• Provided passage:

ATLANTIC CITY, N.J. (CBS) - Almost 3 thousand people are likely to be unemployed come the fall, assuming the owners of the Trump Taj Mahal casino hotel go through with their plan to shut the place down after unionized hospitality workers went on strike in July.
Resort owners sent out notices Friday indicating the resort will shut down on October 10th. The warning letters are required under state law.
So how do things look going forward? Well, consider this...
Billionaire investor Carl Ichan, who also owns the Tropicana, says he is tired of pouring money into a losing venture. Local 54 insists Ichan wanted to break them over health care costs.
Bottom line is Atlantic City could soon be down to seven casinos. Two and a half years ago, there were a dozen.
Joe Weinert, an analyst with the Spectrum Gaming Group, says the decision to close could be a blow to Atlantic City's long term economic recovery plan.
"I think there was real hope that Tropicana could make a go of this once iconic property," he tells KYW Newsradio. "And now, suddenly, it's going to be gone."

• Material supplied:
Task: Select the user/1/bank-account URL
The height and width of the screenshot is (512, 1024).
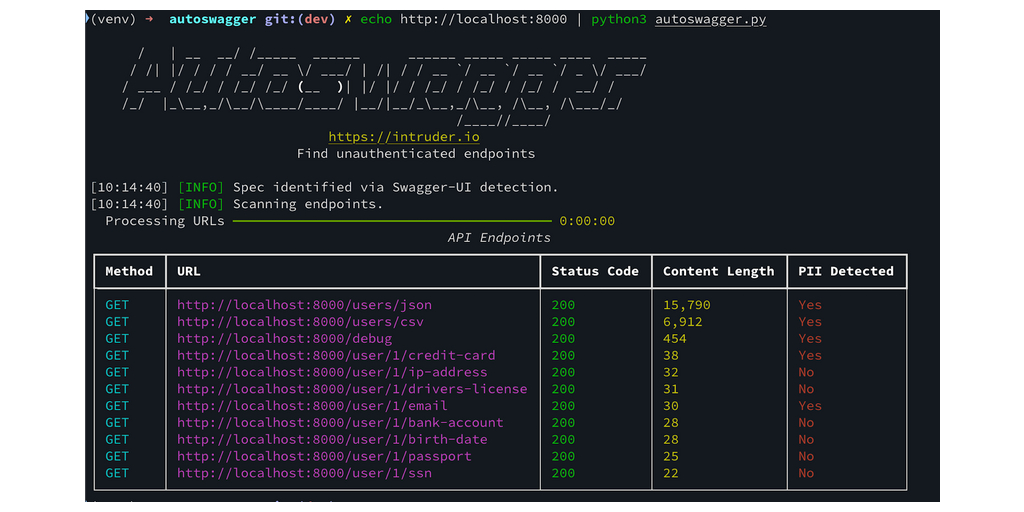Action: click(340, 423)
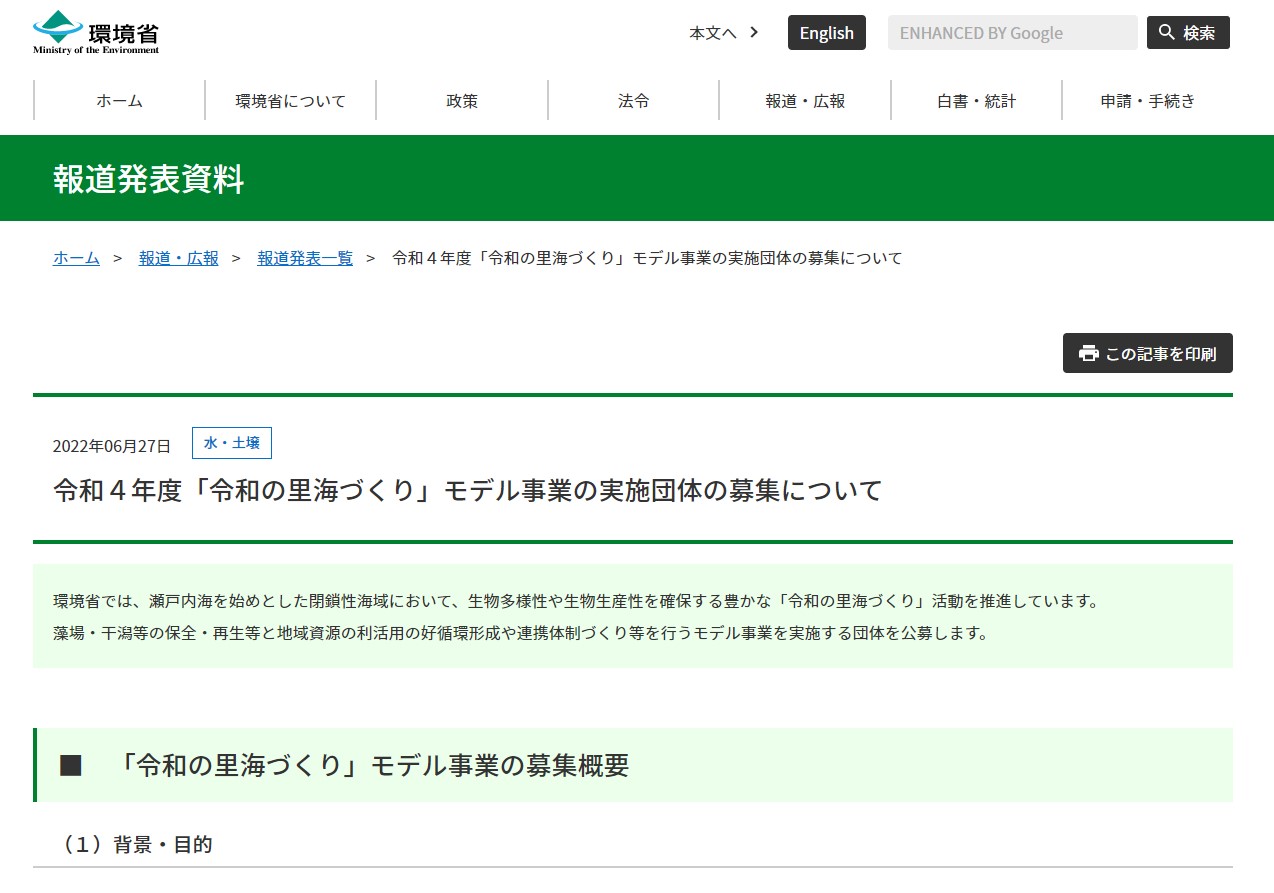Open the 報道発表一覧 breadcrumb link
The height and width of the screenshot is (893, 1274).
pos(305,258)
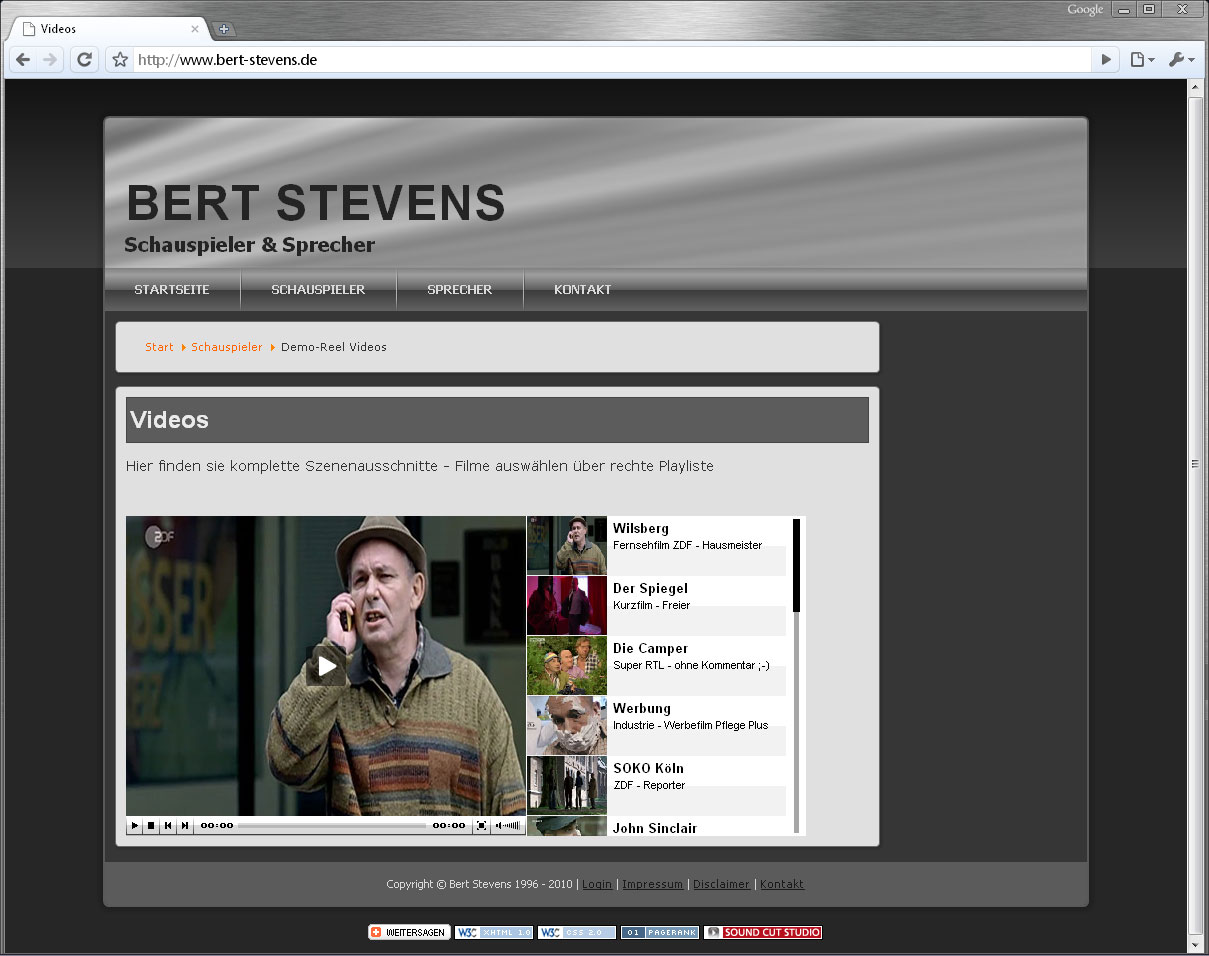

• Exercise: Continue the news report on the planned closing of the Trump Taj Mahal casino in Atlantic City, picking up after its final quoted sentence.

• Response area:
One cautionary note here: the Taj has been on the brink of closing before, mostly in bankruptcy, only to be brought back by Ichan. But Weinert stresses this announcement would not have come if Ichan wasn't serious about it.
And Weinert says the closure, assuming it happens, will hurt Atlantic City in areas they can ill afford to take a hit.
On the non-gaming side of things, "what hurts Atlantic City is the loss of more than 2,000 hotel rooms, 5,000 parking spaces, a couple of entertainment venues, meeting space," says Weinert.
But the closure will mark a passing of sorts. The Taj Mahal is the last piece of Atlantic City real estate with the name 'Trump' on it.
The Republican Presidential candidate took himself out of the Atlantic City market years ago amid bankruptcy proceedings of his own. His name was left on the Plaza and Taj Mahal in a marketing agreement.